Прости меня, твоего рядового, Самую малую часть твою. Прости за то, что я не умер Смертью солдата в жарком бою.

Он остался солдатом и в том роковом сражении. Он объясняет родине обстоятельства, вновь вспоминает жену, снова говорит о поэтическом слове, оно было всегда и во всём искренним; он не боится произнести отвергаемые сердцем слова — трусость, измена, предательство — он их не знал, он их не совершал. Слог его свободен, он изъясняется с открытостью человека чести — он говорит о присяге, которую принимал, утверждает свою верность ей, несмотря на плен. Им выговариваются все слова — высокие и низкие, великие и презренные.

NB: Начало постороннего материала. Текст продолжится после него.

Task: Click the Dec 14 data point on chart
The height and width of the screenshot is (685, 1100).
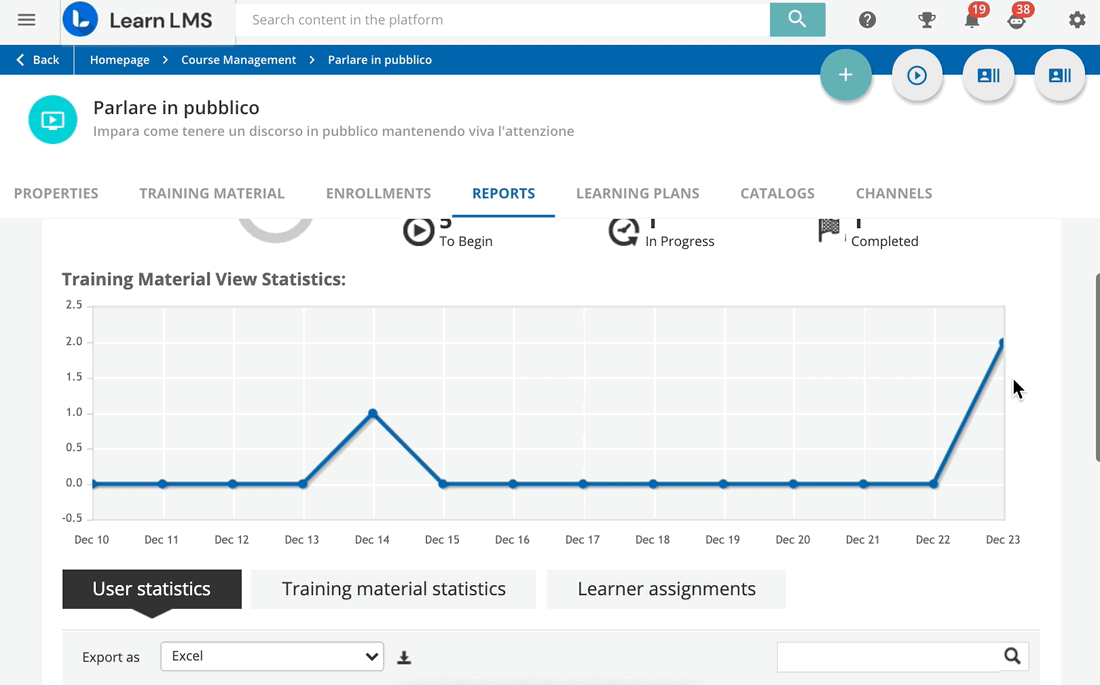Action: 373,413
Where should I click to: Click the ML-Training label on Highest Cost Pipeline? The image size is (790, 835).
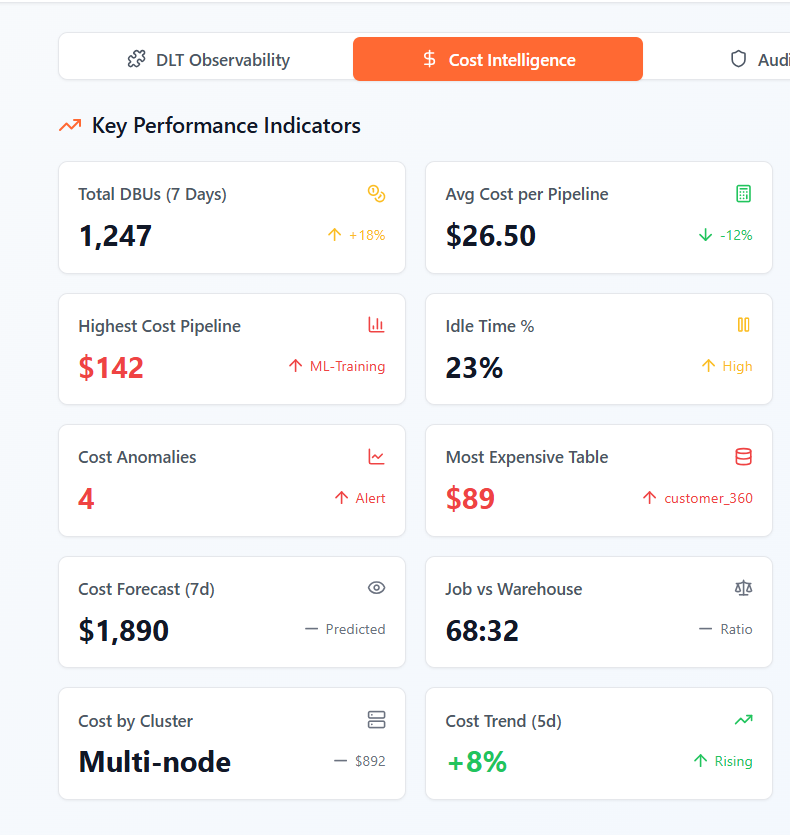[346, 366]
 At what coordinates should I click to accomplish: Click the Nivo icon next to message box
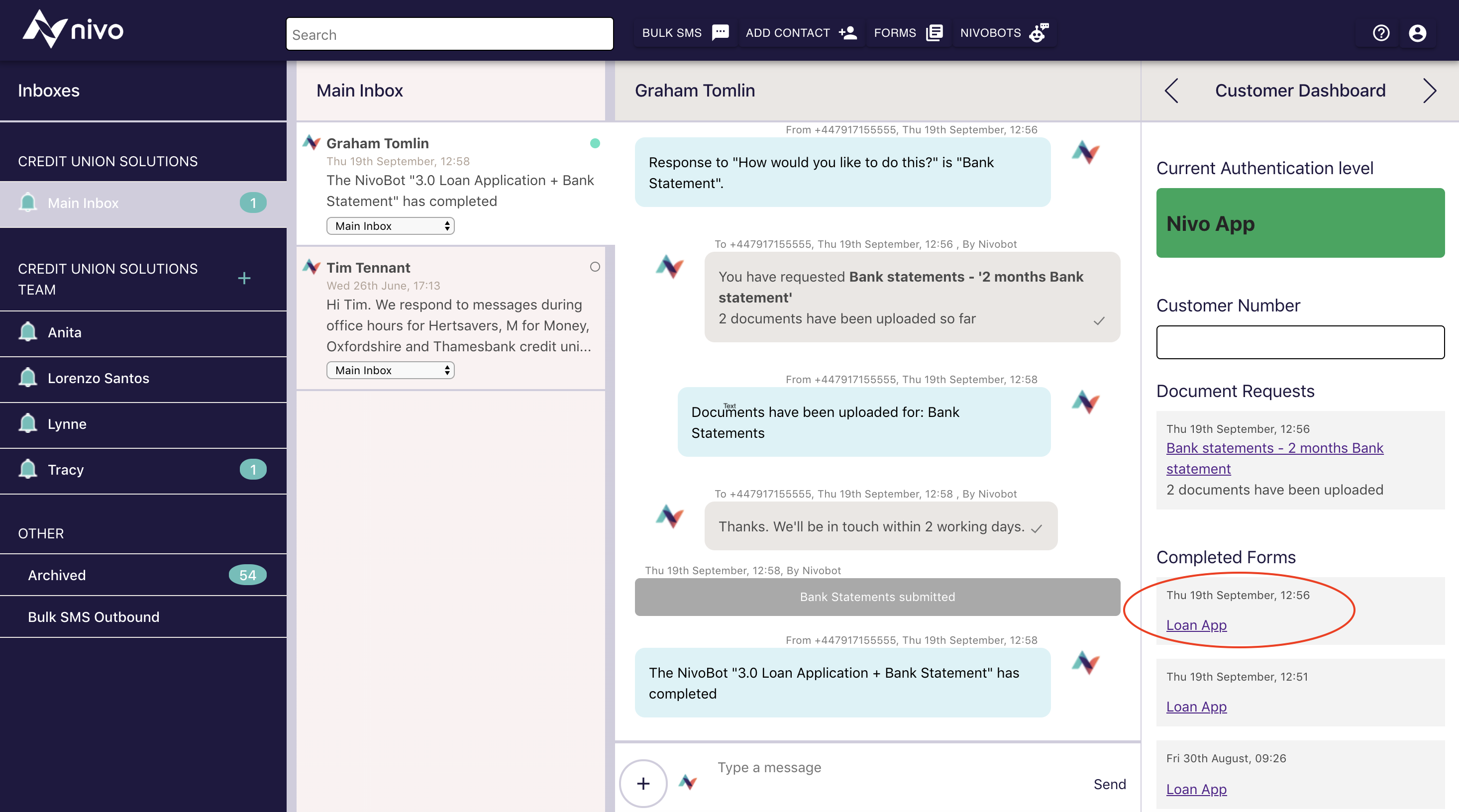click(x=688, y=782)
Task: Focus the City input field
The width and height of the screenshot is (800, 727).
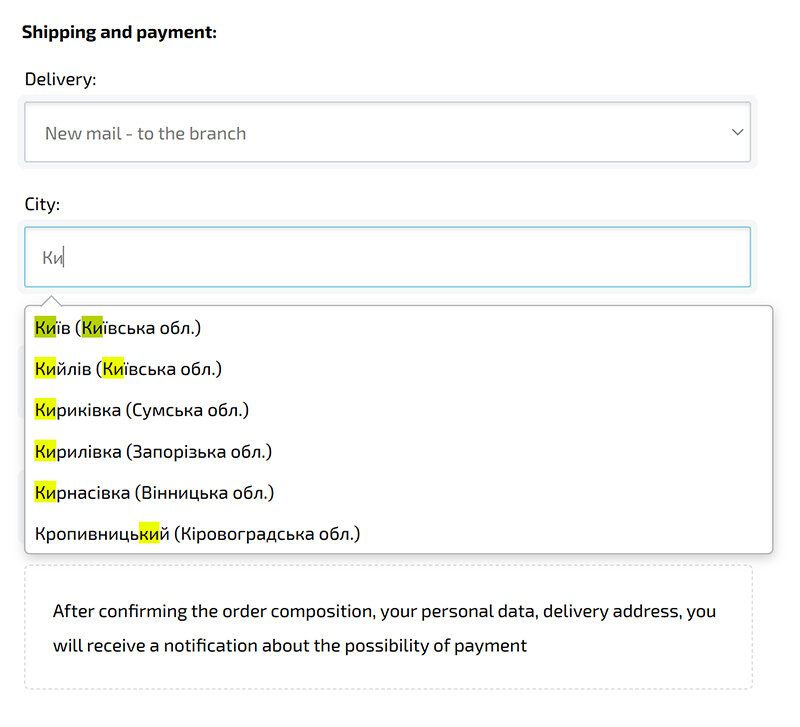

Это пишет человек высочайшего человеческого достоинства:

Кто посмеет сказать, что я тебя предал? Кто хоть в чём-нибудь бросит упрёк? Волхов — свидетель: я не струсил, Пылинку жизни моей не берёг... Слезинки не выронил, понимая: Дороги отрезаны. Слышал я: Беспощадная смерть считала Секунды моего бытия. Я не ждал ни спасенья, ни чуда. К смерти взывал: — Приди! Добей! — Просил: — Избавь от жестокого рабства! — Молил медлительную: — Скорей!.. Не я ли стихом присягал и клялся, Идя на кровавую войну: «Смерть улыбку мою увидит, Когда последним дыханьем вздохну». О том, что твоя любовь, товарищ, Смертный огонь гасила во мне, Что родину и тебя любил я, Кровью моей напишу на земле... Поверь мне, родина, был таким я, — Горела во мне орлиная страсть! Уж я и крылья сложил, готовый Камнем в бездну смерти упасть. Что делать? Отказался от слова, От последнего слова друг-пистолет. Враг мне сковал полумёртвые руки, Пыль замела мой кровавый след... («Прости, родина!» Перевод И. Френкеля)

За строками М. Джалиля перед читателем начала 1950-х годов, когда писателям ещё не рекомендовалось столь часто вспоминать годы лихолетья, а предлагалось говорить о сегодняшнем трудовом дне, выступало военное время, открытое до дорог, по которым отступали в 1941-м, до лагерей смерти, разверстое до могильных глубин. Словно бы заговорили те, чья судьба была печалью страны — пропавшие без вести, попавшие в плен и этим уже отверженные. Стихи М. Джалиля были услышаны и как слово неведомое — слово погибших: павших на полях сражений, забитых, замученных в лагерях, исчезнувших без вести в гигантских битвах — в водах Днепра, в болотах Волхова, в снегах бескрайней России, Украины, Белоруссии, Прибалтики, Карелии. Многозвучное колокольное звучание имени и строк Джалиля — в перекличке трагических подтекстов, в их скорбном слиянии.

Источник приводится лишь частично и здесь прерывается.